When I was a kid a friend had a 165cc motorcycle and he wanted a chopper, so he stole a broom from his mother and cut two six inch sections out of the handle and forced them into the forks to extend them. He took his "chopper" with the six inch extended forks out for its maiden voyage and didn't even get around the block before the modification failed catastrophically.

He busted up his face pretty good, and all any of us did to help was laugh our asses off. It was one of those things that you never forget.


----------



## cxwrench (Nov 9, 2004)

My Own Private Idaho said:


> You could use an aluminum sleeve, bonded inside the carbon post.


^ This would work. As someone else posted, it's how Cervelo does it. ^


----------



## redondoaveb (Jan 16, 2011)

cxwrench said:


> ^ This would work. As someone else posted, it's how Cervelo does it. ^


Alpha Q does it with their forks also.


----------



## brianmcg (Oct 12, 2002)

You could buy a Surly Pacer and have no worries at all.


----------



## Insight Homewood (Aug 15, 2013)

I suggest you ask the manufacturer of your carbon fiber fork/steerer tube what strength it has vs an aluminum one. The very best springs made are now carbon fiber because they can be designed with a fatigue life far beyond what normal mortals would be able to apply to them. As far as I know, the main bicycle manufactures are not on the carbon fiber bandwagon as a fad; they are afraid of product safety recalls that could sink a company. For that reason alone, carbon bikes are over-designed in strength and fatigue strength to make them as bombproof as possible. Calfee Design, in their dragon fly bike, mix carbon fiber with boron fiber to make the tubes much tougher for the weight and damage-resistant.

_Aim:_
Reproduce the passage of the forum thread on carbon forks between "When I was a" and "you never forget.", inclusive.

_Items:_

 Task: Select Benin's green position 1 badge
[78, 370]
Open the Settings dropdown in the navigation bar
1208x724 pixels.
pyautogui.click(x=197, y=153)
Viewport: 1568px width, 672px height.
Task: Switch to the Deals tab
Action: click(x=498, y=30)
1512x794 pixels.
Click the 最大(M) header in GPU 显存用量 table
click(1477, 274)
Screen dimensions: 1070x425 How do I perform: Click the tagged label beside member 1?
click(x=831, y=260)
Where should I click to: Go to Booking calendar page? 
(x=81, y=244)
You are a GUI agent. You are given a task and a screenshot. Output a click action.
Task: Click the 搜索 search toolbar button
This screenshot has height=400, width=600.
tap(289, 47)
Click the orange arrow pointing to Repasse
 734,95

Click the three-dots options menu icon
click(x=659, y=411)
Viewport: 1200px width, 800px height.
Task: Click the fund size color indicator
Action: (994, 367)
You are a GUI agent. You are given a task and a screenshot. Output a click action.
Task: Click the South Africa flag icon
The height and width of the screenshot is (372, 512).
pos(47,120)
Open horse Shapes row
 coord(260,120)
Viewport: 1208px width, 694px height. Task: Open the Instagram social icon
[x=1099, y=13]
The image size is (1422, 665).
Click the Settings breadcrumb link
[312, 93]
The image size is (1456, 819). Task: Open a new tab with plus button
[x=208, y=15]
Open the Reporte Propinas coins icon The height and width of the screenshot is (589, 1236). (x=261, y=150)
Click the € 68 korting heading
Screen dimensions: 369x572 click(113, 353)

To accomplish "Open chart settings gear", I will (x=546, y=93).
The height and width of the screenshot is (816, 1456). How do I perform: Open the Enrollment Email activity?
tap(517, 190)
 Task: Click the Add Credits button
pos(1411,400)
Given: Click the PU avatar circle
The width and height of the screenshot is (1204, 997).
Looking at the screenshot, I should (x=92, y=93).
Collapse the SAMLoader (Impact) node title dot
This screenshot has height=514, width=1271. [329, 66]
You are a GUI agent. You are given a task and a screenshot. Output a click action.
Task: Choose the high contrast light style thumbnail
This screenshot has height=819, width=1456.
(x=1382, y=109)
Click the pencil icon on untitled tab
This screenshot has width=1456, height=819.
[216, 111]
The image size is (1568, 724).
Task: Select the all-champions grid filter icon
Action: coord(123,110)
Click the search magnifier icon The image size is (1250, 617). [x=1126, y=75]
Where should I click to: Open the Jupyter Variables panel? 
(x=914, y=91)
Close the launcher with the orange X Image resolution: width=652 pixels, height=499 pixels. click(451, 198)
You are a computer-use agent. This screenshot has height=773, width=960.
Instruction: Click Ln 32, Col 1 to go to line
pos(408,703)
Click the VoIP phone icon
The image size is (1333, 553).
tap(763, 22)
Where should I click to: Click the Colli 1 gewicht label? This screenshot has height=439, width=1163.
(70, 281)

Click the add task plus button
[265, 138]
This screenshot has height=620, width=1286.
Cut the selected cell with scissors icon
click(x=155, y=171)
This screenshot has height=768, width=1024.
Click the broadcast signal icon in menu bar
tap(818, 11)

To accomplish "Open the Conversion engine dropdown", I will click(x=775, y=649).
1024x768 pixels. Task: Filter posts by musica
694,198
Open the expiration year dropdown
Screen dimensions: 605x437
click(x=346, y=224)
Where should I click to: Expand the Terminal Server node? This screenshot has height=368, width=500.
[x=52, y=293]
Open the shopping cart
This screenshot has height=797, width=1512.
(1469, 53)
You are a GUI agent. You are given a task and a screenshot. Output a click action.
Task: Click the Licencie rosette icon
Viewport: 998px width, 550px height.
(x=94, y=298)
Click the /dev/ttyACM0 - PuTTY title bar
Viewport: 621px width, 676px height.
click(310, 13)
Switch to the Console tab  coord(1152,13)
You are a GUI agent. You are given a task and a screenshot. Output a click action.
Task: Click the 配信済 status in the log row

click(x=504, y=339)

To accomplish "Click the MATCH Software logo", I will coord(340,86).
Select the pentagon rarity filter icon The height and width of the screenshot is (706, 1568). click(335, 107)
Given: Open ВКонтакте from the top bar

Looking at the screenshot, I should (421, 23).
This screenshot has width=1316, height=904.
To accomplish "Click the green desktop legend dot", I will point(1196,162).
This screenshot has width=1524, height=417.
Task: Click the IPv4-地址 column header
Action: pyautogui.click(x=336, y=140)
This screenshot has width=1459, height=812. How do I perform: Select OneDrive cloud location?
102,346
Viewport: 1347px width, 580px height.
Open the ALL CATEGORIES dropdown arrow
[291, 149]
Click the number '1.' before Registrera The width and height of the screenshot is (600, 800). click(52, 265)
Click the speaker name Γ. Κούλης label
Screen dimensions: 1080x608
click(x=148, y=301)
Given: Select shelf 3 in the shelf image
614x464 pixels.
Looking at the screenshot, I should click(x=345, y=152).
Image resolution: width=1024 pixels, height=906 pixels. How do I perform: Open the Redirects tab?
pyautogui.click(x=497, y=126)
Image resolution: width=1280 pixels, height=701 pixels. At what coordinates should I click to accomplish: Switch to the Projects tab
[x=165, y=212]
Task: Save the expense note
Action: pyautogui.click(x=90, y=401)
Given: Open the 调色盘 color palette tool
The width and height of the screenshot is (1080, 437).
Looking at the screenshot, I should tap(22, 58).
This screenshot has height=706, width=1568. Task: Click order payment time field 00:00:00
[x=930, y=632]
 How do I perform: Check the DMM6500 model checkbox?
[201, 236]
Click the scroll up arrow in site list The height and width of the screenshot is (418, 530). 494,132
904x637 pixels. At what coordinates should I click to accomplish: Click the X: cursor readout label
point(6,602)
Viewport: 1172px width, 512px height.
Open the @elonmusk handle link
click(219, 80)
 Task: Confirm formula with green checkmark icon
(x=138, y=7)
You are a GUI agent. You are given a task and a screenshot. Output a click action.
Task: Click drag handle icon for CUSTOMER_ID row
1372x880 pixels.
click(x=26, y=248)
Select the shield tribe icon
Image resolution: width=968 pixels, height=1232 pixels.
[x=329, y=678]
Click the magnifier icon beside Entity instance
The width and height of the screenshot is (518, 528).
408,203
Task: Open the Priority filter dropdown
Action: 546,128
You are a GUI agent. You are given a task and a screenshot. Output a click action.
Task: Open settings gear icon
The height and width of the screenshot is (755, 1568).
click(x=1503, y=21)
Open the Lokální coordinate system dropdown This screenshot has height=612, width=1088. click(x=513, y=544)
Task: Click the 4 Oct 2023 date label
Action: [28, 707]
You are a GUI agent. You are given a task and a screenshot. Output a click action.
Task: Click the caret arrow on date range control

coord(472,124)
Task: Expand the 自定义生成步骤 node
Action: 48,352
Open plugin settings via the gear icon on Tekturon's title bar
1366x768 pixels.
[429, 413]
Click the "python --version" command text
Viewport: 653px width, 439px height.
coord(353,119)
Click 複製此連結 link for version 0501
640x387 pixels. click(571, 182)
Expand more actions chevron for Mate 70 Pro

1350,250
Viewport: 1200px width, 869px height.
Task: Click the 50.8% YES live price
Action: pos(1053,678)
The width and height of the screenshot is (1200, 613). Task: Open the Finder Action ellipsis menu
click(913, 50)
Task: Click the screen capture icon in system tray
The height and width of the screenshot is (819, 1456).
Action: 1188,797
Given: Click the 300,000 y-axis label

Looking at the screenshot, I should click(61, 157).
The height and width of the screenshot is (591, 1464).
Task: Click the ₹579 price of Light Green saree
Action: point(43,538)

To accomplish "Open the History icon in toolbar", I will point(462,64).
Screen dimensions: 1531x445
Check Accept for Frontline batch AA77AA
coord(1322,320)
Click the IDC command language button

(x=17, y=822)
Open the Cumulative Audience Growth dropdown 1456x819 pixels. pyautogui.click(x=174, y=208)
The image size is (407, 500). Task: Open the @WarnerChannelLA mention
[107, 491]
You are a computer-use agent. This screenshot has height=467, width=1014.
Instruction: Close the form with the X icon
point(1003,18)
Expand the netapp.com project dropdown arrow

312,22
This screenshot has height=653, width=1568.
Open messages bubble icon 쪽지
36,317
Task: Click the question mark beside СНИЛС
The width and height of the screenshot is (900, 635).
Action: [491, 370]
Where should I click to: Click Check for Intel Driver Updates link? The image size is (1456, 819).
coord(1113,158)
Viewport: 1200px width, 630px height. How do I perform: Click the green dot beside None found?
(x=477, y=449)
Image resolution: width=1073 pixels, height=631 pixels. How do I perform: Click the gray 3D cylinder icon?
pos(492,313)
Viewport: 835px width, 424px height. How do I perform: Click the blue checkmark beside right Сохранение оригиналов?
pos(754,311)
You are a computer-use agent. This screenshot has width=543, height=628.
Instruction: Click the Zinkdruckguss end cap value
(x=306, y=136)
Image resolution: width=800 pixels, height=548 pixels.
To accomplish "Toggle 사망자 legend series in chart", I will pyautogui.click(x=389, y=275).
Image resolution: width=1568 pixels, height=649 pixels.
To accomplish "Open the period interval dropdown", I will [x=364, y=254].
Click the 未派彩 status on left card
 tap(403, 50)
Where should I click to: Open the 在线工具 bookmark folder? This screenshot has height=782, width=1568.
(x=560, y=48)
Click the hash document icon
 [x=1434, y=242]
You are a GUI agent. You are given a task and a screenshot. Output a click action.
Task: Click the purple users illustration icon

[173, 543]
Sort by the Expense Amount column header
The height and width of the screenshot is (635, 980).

_Expected answer:_
When I was a kid a friend had a 165cc motorcycle and he wanted a chopper, so he stole a broom from his mother and cut two six inch sections out of the handle and forced them into the forks to extend them. He took his "chopper" with the six inch extended forks out for its maiden voyage and didn't even get around the block before the modification failed catastrophically.

He busted up his face pretty good, and all any of us did to help was laugh our asses off. It was one of those things that you never forget.